On Friday, the Commission confirmed it is analyzing whether ChatGPT should be classified as a very large online platform, or as a very large online search engine, under the DSA. The distinction matters enormously. If Brussels designates ChatGPT as a platform, it inherits the content moderation obligations that Meta and Google already comply with. If it designates ChatGPT as a search engine, it inherits a different and in some ways more demanding set of requirements: systemic risk audits, adversarial testing disclosures, and transparency about how the system produces its outputs.
That second category is the one with no precedent.

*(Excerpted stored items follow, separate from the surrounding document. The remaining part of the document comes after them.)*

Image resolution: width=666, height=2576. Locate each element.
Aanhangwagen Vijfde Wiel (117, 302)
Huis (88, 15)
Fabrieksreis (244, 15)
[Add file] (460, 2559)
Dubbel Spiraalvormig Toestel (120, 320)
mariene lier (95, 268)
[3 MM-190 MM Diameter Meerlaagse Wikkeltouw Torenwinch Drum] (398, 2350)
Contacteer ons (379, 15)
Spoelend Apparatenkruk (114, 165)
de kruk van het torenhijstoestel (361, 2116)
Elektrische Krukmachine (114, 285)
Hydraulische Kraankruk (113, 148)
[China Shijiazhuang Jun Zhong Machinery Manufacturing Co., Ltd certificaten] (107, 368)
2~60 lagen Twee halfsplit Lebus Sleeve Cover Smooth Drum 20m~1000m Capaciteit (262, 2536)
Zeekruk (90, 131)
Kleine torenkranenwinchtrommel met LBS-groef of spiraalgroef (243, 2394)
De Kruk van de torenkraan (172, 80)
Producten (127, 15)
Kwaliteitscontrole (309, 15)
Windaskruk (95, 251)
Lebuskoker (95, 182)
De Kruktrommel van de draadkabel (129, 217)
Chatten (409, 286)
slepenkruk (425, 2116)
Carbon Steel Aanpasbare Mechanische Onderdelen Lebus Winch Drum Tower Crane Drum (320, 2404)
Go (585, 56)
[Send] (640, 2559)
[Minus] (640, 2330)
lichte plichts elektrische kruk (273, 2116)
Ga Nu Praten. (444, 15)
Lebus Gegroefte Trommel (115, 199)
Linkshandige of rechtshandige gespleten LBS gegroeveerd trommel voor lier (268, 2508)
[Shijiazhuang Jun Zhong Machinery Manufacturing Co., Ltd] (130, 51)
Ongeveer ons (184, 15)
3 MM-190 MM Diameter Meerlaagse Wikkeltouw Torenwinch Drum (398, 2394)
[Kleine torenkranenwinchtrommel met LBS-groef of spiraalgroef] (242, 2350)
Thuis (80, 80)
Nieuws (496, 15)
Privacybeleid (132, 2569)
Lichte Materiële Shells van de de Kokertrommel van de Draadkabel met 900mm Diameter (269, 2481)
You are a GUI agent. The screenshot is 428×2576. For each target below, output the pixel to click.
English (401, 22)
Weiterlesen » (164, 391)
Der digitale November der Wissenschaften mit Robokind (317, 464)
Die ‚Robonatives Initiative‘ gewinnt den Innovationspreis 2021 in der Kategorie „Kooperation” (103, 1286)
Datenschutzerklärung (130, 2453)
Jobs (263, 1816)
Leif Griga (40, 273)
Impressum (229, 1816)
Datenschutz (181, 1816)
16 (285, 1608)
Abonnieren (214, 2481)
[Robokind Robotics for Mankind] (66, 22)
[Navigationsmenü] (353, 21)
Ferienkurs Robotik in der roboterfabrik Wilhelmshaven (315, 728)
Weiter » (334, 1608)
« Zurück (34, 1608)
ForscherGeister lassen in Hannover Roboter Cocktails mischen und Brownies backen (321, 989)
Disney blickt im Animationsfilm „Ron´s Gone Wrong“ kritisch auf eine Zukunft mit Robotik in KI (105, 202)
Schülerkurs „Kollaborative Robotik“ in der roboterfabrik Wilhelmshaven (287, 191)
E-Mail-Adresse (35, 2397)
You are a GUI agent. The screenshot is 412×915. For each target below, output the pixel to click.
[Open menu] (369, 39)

The DSA's systemic risk provisions, drawn from the same legal framework that governs financial institutions and critical infrastructure operators, require designated platforms to disclose their failure modes to regulators. For a search engine, that means explaining why a given query might return a harmful result. For a general-purpose AI model that generates text, images, and code in response to open-ended prompts, the disclosure obligation would have to cover training data provenance, behavioral testing under adversarial conditions, and the conditions under which the model produces outputs that could be classified as systemic risks.
Joan Barata, a visiting professor at Católica University in Porto who specializes in platform regulation, told Tech Policy Press that the fit is awkward. A large language model does not fit neatly into any of the DSA's three main service categories: mere conduit, caching, or hosting. Regulators are reaching for a category that does not quite contain the thing they are trying to regulate.
OpenAI reported that ChatGPT's search feature had approximately 120.4 million average monthly active users in the European Union over the six-month period ending September 2025. That figure, self-reported by OpenAI, is nearly three times the 45 million user threshold that triggers the DSA's extra obligations for very large online platforms and very large online search engines. The Commission said it is assessing the information and whether further clarifications are needed.
If the designation holds, ChatGPT becomes the first AI chatbot formally subject to mandatory systemic risk audits under the DSA. The audits would require OpenAI to disclose to Brussels, on a recurring basis, how the model behaves under adversarial conditions, what training data informed its outputs, and what the company knows about its own system's failure modes. That is a different kind of disclosure than anything required of a traditional platform: not just what content appeared on the service, but how the system that generated that content actually works.
The practical question is whether those disclosures are even technically feasible at the level the DSA would require. Model behavior under adversarial conditions is an active area of AI safety research; no consensus exists on how to measure it, and the outputs that regulators might classify as systemic risks are defined broadly enough that a general-purpose chatbot could plausibly trigger them. The compliance cost of producing those disclosures, whatever they end up being, falls on OpenAI alone, in real time, with no public benchmark for what satisfies the requirement.
The EC is considering classifying ChatGPT as a search engine specifically for the search feature, which allows users to prompt the chatbot to retrieve live information from the web. That narrower designation might trigger lighter obligations than a full platform classification, but it also raises the question of what it means to regulate one feature of an AI system while the same system operates under a different classification for its other functions.
What Brussels decides in the coming months will not only determine what OpenAI owes European regulators. It will establish whether the DSA is a document that can accommodate a general-purpose technology, or whether the first generation of AI governance is being written in real time, against a law that was designed for a different internet.